_WHAT IS EXPECTED_. Output only the stretch of the listing that starts at the line containing "Click the user profile icon in sidebar" and ends at the line containing "Given: Collapse the Post Quote panel", reproduced exactly with both ends.

_RECORDS FOR THE EXERCISE_.
- - -

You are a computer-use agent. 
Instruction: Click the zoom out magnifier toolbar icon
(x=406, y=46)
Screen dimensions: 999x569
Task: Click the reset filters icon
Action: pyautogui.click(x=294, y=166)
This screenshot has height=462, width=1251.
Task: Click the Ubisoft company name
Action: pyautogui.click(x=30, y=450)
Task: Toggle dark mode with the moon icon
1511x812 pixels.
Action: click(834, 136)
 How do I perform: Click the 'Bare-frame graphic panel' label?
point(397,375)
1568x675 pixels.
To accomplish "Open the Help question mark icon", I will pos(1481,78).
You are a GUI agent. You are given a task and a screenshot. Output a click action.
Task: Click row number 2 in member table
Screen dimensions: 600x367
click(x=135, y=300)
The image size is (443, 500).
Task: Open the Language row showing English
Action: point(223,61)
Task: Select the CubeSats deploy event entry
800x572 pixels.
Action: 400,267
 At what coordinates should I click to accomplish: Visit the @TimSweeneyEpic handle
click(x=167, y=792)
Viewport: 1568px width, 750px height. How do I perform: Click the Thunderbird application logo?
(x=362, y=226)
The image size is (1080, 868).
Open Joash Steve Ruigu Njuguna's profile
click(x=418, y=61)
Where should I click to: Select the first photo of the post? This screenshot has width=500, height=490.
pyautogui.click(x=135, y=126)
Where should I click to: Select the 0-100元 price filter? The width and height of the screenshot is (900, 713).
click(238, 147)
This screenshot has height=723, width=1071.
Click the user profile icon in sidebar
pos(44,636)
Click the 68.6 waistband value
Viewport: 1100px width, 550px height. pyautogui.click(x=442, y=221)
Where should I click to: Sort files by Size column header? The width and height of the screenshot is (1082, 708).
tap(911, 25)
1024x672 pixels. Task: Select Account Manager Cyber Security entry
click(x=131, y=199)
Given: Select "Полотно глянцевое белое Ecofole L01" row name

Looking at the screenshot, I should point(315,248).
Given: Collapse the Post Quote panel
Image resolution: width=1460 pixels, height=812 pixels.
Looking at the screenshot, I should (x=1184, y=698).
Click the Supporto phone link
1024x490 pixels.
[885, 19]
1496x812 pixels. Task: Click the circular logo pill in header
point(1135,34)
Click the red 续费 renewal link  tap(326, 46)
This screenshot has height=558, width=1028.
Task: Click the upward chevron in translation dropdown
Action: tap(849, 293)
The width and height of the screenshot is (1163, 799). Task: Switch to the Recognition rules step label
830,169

- - -

_TASK RESULT_.
Click the user profile icon in sidebar
pos(44,636)
Click the 68.6 waistband value
Viewport: 1100px width, 550px height. pyautogui.click(x=442, y=221)
Where should I click to: Sort files by Size column header? The width and height of the screenshot is (1082, 708).
tap(911, 25)
1024x672 pixels. Task: Select Account Manager Cyber Security entry
click(x=131, y=199)
Given: Select "Полотно глянцевое белое Ecofole L01" row name

Looking at the screenshot, I should point(315,248).
Given: Collapse the Post Quote panel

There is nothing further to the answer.